In [1]:
import numpy as np
from ctdna.detection import compute_pval_th, calculate_sensitivity
from ctdna.utils import diameter_cells, cells_diameter, calculate_elimination_rate
import ctdna.settings as settings
from rll.plotting import plot_xy
In [2]:
import logging
# get logger
logger = logging.getLogger('ctdna')
logger.setLevel(logging.WARNING)
Calculating the probability to detect a specific point mutation in ctDNA for tumors with a given size and for different specificities¶
In [3]:
# lung cancer
b_lung = 0.14 # cell birth rate
d_lung = 0.136 # cell death rate
q_d_lung = 1.4e-4 # shedding probability
fpr = 0.01 # false positive rate (1 - specificity)

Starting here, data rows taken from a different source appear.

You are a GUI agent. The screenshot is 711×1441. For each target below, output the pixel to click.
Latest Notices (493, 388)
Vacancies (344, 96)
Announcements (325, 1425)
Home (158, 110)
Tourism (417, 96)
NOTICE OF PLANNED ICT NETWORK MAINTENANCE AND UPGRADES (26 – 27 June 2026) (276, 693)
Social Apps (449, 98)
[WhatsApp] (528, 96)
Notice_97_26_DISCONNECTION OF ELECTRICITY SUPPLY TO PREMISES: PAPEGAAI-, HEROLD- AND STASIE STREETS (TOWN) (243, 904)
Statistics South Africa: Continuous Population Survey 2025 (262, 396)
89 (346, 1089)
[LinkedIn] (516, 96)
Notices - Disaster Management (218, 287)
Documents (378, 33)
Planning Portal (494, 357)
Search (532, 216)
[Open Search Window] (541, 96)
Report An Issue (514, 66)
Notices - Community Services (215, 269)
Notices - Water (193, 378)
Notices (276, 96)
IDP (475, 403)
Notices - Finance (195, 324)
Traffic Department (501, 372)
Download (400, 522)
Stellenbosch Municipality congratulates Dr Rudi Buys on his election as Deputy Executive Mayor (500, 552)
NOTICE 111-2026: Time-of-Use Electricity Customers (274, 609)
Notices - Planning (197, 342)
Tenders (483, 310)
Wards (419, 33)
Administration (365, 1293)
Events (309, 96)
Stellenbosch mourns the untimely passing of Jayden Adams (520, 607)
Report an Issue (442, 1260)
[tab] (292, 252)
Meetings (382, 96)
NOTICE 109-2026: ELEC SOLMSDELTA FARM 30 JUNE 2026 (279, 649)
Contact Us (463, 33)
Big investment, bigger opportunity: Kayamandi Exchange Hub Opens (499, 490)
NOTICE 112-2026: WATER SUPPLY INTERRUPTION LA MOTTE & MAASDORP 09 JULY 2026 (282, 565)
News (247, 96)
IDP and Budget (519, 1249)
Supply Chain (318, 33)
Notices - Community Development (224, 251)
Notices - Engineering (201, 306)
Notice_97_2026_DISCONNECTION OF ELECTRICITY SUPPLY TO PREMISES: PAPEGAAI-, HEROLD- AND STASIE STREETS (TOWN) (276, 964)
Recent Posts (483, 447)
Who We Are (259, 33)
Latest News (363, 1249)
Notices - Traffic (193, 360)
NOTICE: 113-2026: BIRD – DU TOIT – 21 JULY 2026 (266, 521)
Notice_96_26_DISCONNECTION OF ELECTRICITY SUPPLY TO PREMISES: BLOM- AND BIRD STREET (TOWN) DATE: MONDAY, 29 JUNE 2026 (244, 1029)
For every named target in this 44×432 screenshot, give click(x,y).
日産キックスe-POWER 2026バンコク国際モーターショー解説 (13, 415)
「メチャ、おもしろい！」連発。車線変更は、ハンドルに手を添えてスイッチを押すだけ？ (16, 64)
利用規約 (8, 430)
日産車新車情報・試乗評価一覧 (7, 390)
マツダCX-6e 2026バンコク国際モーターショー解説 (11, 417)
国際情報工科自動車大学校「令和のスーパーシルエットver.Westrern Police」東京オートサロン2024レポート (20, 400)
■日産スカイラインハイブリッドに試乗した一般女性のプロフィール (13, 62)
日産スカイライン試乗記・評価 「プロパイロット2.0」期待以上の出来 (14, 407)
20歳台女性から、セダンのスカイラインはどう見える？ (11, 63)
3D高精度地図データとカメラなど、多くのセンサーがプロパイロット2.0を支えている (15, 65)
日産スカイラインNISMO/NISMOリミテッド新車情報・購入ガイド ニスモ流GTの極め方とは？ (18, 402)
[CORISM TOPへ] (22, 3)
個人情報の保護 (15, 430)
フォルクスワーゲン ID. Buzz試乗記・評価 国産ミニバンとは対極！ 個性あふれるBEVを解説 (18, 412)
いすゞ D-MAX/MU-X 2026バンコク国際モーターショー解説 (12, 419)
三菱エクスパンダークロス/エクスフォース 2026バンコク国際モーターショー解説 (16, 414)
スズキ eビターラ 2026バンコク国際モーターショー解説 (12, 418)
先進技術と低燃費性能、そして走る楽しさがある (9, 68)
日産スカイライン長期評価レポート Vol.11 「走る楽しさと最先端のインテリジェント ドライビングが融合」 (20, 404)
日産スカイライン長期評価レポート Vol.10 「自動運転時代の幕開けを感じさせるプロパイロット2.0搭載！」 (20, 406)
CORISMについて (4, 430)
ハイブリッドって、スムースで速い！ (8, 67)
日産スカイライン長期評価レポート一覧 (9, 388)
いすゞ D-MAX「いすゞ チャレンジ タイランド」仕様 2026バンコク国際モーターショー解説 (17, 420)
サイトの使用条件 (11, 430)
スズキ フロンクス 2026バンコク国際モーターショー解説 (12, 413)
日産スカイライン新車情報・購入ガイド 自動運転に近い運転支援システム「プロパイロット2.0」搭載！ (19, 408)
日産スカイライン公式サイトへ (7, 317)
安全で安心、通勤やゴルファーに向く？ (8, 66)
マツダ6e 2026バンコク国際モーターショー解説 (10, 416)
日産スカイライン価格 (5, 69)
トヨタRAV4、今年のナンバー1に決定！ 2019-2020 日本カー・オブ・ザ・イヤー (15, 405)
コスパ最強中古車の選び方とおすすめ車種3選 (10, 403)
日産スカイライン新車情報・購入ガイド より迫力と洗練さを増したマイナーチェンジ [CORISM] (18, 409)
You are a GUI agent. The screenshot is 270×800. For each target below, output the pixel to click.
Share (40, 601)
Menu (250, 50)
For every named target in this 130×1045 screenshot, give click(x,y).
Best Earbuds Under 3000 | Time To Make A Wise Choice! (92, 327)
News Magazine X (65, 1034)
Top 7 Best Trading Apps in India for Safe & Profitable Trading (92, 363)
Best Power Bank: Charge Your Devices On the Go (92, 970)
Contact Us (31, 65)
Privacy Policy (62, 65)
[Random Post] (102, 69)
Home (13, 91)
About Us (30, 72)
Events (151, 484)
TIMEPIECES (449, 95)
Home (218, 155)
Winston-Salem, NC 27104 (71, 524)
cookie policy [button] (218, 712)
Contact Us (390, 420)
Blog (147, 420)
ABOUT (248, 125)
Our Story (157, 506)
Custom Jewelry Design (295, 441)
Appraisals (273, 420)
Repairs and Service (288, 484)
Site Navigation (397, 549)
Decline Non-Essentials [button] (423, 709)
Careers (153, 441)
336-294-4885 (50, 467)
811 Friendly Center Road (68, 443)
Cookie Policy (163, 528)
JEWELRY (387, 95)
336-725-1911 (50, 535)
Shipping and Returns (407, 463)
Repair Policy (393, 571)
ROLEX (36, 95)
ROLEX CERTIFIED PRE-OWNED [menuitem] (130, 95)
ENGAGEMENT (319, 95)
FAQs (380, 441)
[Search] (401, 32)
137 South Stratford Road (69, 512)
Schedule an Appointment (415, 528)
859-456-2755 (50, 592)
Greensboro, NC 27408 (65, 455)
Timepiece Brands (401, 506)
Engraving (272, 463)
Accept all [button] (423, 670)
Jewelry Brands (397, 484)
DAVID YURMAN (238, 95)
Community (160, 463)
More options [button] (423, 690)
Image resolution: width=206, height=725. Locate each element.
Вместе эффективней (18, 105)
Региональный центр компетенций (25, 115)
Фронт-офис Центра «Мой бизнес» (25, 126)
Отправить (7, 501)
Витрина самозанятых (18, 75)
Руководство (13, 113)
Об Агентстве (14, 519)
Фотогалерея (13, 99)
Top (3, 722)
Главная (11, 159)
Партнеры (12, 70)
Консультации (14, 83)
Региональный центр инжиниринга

seq_err = 1e-5 # sequencing error rate
# convert cfDNA half-life time in minutes to an elimination rate per day
t12_cfdna_mins = 30
epsilon = calculate_elimination_rate(t12_cfdna_mins)
# parameters for the gamma-distributed plasma DNA concentrations
dna_conc_gamma_params = settings.FIT_GAMMA_PARAMS
seq_eff = 0.5 # sequencing efficiency
panel_size = 1 # consider exactly one actionable mutation
n_det_muts = 1 # number of called mutations required for detection
n_muts_cancer = n_det_muts # actionable mutation is present in the cancer cells
# translate tumor diameters [cm] into number of cells
tumor_sizes = np.array([diameter_cells(1), 1e9, diameter_cells(1.5), diameter_cells(2)])
# calculate a threshold to call a mutation such that a given false positive rate is achieved
pval_th = compute_pval_th(
fpr, panel_size, seq_err, seq_eff, dna_conc_gamma_params, epsilon=epsilon)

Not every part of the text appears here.